CSRA holds the MilCloud 2.0 contract and the Army’s Flight School XXI contract, plus the lucrative $2.4 billion Greenway IT contract with the National Security Agency.
“CSRA was being groomed to be a very attractive company,” one executive said.
Their portfolio of customers and range of contracts is very balanced and they have a broad set of commercial technology companies as partners. This is especially valuable as the government demands more as a service offerings, cloud implementations and IT modernization efforts.
GD can pull those capabilities in almost immediately to make its call center work, for example, more efficient and profitable, an executive said. There also is the opportunity to bolster the cybersecurity posture of its platform business.
But that doesn’t mean the GD-CSRA combination will be smooth sailing.
“At what point does scale become a detriment?” one executive said. “Next-gen IT talent is not flocking to major defense contractors.”
GD said that it sees about 2 percent in synergies that it can gain from the combination. “The trick will be which 2 percent to cut,” an exec said.
Competitors will try to take advantage of any distractions the integration process will create, executives said.
“There is always internal disruption, so that’s an opportunity,” one said (Also see our story about recompete challenges.)
The deal also sent ripples through the market as companies looked at the impact on teaming strategies.
“We are trying to figure out what it means to us,” one said. “That’s the near term impact.”
There also is a lot of speculation about who might be next. It is hard to imagine another large defense contractor making a bid on another multi-billion dollar IT services company.
Lockheed, Northrop Grumman and Raytheon all seem to have set their strategies. Boeing’s commercial aviation business is strong so there isn’t the need to go big in IT.

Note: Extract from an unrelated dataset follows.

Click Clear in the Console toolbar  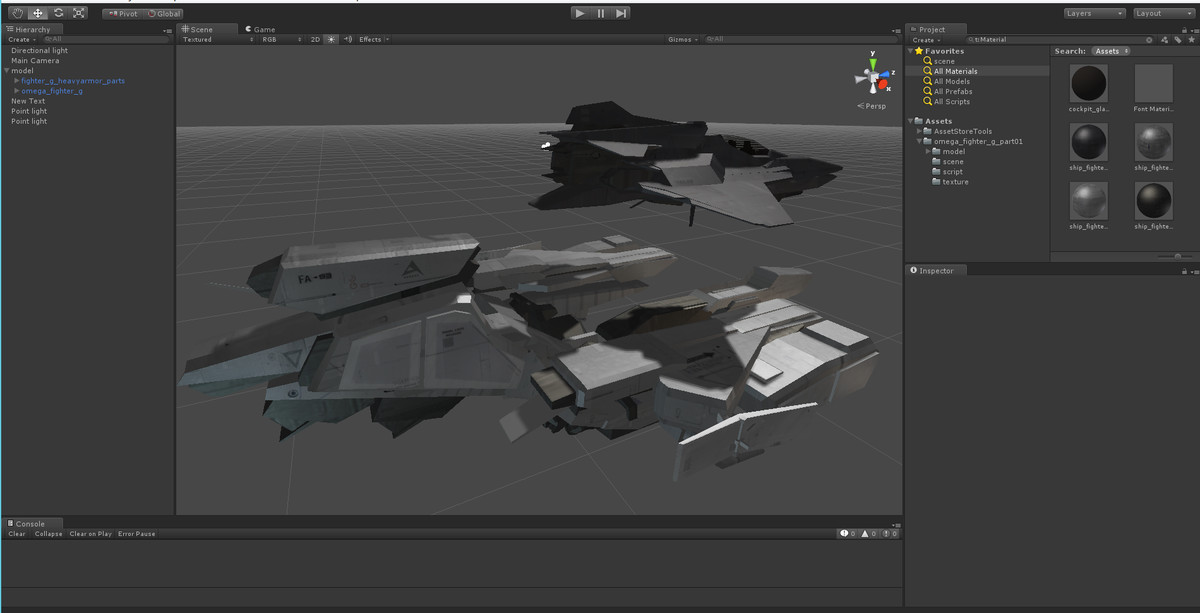(15, 533)
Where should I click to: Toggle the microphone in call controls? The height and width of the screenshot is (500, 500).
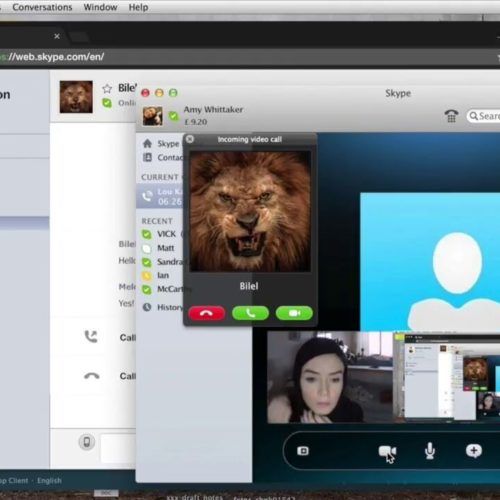[430, 451]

CSRA also was unique because of how high its margins are, executives told me. Their expectations are that the margins will come down but they will still be comparable to the rest of GD.
The speculation is more centered on what the next tier down will do. Now that Leidos and GD-CSRA have nearly $10 billion in revenue each, will the likes of Booz Allen Hamilton, CACI International, ManTech International or SAIC feel compelled to add more scale?
Will we see another merger of equals among the companies in the $1 billion-$3 billion revenue range? What kind of player will the DXC federal-Vencore-KeyPoint combination become?